**PROBLEM STATEMENT**: Every line with the word "computer" in it should be extracted from the data that follows.

**ENTRIES PROVIDED**:
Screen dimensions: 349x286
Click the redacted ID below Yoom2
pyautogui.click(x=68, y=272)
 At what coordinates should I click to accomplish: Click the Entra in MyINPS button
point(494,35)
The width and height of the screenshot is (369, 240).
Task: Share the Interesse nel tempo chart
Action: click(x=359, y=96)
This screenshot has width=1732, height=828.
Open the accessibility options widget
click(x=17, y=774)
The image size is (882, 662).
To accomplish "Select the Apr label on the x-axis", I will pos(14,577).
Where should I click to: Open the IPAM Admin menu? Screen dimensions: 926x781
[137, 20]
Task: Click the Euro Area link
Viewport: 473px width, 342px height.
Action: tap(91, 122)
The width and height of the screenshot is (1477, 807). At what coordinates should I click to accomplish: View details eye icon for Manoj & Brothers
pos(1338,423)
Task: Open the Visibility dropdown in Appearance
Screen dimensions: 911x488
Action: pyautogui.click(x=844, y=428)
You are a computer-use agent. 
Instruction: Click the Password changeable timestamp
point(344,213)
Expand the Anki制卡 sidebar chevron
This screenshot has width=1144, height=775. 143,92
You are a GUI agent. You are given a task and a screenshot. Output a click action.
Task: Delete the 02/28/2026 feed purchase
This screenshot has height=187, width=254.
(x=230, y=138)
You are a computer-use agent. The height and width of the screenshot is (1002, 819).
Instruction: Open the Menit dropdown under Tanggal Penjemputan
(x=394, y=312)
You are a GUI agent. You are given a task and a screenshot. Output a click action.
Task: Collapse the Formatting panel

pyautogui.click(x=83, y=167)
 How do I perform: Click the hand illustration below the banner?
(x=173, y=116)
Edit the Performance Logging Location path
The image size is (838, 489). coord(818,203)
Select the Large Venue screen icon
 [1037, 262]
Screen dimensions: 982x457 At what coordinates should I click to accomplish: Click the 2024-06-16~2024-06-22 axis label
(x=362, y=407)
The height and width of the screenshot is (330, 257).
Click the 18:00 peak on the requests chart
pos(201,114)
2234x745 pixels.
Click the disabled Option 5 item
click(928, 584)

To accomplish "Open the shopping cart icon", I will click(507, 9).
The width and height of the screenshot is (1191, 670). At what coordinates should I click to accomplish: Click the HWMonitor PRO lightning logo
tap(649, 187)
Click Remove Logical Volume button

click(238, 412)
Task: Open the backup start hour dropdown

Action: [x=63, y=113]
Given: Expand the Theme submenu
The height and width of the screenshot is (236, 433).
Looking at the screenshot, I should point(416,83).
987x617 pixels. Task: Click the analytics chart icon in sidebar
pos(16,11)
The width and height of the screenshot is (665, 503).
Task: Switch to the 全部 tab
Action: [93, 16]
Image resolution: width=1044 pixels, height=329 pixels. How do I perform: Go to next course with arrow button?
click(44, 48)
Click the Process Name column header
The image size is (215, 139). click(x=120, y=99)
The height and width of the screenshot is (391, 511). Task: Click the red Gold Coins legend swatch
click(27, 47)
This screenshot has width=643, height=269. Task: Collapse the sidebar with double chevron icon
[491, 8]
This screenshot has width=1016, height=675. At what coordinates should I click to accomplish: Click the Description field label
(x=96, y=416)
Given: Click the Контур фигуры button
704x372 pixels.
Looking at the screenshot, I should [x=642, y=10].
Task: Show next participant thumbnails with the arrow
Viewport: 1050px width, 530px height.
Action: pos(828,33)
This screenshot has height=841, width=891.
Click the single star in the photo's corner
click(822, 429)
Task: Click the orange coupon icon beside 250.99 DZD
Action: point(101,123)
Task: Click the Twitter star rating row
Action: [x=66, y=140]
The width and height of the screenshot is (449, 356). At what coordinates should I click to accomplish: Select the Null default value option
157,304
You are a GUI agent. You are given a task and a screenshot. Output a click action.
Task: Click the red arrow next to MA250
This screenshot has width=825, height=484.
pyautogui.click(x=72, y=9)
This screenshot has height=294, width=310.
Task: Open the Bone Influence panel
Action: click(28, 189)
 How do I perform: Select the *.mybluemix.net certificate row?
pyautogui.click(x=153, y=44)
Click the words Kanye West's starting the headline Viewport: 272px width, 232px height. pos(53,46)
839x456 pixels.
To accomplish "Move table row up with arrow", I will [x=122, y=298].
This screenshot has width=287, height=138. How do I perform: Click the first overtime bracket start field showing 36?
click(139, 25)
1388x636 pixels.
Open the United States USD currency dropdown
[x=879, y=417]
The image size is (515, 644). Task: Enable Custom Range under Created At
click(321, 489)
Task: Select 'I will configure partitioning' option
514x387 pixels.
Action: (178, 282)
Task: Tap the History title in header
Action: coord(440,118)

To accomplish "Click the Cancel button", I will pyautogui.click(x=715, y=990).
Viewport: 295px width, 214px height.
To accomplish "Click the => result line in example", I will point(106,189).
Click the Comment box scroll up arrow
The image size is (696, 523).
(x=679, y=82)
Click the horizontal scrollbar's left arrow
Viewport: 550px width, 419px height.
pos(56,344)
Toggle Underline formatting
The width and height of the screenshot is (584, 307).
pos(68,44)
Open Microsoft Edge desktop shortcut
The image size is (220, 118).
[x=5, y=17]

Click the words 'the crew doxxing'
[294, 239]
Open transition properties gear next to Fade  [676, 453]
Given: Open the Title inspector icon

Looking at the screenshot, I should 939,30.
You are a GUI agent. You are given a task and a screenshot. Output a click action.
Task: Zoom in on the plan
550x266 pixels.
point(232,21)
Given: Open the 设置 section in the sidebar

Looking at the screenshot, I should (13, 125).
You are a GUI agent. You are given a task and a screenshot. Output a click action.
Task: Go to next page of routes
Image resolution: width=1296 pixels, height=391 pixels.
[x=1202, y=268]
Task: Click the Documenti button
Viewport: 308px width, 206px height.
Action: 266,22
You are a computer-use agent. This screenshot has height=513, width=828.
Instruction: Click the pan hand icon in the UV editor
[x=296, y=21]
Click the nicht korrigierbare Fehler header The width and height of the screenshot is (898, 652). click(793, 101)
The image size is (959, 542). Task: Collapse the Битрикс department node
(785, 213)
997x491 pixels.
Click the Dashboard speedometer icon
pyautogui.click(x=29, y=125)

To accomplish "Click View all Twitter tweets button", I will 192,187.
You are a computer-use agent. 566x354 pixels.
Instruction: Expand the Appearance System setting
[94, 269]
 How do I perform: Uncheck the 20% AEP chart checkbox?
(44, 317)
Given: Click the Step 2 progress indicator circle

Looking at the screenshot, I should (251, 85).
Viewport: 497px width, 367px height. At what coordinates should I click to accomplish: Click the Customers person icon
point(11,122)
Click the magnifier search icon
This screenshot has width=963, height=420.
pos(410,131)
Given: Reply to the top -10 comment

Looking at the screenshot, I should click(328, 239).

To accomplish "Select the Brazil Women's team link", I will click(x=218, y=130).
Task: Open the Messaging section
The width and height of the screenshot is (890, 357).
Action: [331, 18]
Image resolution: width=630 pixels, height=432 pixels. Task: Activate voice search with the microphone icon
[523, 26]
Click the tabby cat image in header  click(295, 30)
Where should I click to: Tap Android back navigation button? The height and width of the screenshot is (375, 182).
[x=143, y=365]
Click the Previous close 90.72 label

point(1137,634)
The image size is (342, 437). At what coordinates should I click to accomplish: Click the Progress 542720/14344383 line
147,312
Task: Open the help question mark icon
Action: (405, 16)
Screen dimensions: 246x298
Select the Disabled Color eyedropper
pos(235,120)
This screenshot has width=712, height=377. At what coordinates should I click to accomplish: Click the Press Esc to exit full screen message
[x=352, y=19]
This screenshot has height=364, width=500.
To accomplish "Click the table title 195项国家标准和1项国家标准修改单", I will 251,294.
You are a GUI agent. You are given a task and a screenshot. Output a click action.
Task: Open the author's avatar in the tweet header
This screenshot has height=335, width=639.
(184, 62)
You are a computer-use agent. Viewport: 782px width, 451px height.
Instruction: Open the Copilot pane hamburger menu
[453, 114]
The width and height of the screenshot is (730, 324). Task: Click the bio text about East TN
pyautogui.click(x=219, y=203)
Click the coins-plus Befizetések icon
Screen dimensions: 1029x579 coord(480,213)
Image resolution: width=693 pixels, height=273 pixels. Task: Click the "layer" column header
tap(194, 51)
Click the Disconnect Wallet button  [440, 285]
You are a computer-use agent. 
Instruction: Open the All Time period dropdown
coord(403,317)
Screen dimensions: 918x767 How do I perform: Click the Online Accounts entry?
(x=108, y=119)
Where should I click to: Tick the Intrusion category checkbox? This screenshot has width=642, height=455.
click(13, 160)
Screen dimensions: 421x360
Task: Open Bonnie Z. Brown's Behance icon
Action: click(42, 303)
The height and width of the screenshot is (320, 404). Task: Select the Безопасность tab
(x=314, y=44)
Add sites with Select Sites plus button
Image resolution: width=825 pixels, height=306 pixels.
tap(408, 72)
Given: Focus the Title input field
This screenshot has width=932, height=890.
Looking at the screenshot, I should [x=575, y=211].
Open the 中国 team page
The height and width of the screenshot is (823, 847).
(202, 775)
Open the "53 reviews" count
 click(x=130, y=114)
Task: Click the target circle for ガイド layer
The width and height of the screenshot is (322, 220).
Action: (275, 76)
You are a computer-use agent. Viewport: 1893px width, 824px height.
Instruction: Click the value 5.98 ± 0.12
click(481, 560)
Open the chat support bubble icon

**YOUR SOLUTION**:
You are a computer-use agent. 
You are a computer-use agent. The height and width of the screenshot is (1002, 819).
You are a computer-use agent. This screenshot has height=513, width=828.
You are a computer-use agent. 566x354 pixels.
You are a computer-use agent. Viewport: 782px width, 451px height.
You are a computer-use agent. 
You are a computer-use agent. Viewport: 1893px width, 824px height.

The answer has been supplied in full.